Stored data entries
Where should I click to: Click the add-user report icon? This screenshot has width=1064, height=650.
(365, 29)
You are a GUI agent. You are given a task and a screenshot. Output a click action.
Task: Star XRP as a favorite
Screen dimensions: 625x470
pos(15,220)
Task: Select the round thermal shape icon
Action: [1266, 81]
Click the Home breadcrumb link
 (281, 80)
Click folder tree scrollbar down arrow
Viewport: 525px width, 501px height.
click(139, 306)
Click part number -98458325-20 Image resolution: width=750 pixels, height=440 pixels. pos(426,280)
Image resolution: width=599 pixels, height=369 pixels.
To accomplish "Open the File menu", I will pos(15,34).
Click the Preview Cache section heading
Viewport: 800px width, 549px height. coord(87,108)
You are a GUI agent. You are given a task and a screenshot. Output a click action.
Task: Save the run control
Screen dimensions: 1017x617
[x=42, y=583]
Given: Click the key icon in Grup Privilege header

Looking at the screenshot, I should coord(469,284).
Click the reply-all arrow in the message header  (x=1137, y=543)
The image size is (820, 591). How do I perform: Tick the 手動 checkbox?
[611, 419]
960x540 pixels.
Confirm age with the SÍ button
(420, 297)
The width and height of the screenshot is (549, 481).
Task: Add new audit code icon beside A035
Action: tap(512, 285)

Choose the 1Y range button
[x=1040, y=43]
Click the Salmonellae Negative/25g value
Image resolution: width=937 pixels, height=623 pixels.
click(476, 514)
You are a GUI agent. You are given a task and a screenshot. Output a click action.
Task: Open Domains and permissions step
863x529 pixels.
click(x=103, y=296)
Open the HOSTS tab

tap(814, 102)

PROBLEM TO SOLVE: Quote the records from their first line to the line with "Image resolution: width=599", inclusive, without adding or dropping anything.

ANSWER BELOW:
Where should I click to: Click the add-user report icon? This screenshot has width=1064, height=650.
(365, 29)
You are a GUI agent. You are given a task and a screenshot. Output a click action.
Task: Star XRP as a favorite
Screen dimensions: 625x470
pos(15,220)
Task: Select the round thermal shape icon
Action: [1266, 81]
Click the Home breadcrumb link
 (281, 80)
Click folder tree scrollbar down arrow
Viewport: 525px width, 501px height.
click(139, 306)
Click part number -98458325-20 Image resolution: width=750 pixels, height=440 pixels. pos(426,280)
Image resolution: width=599 pixels, height=369 pixels.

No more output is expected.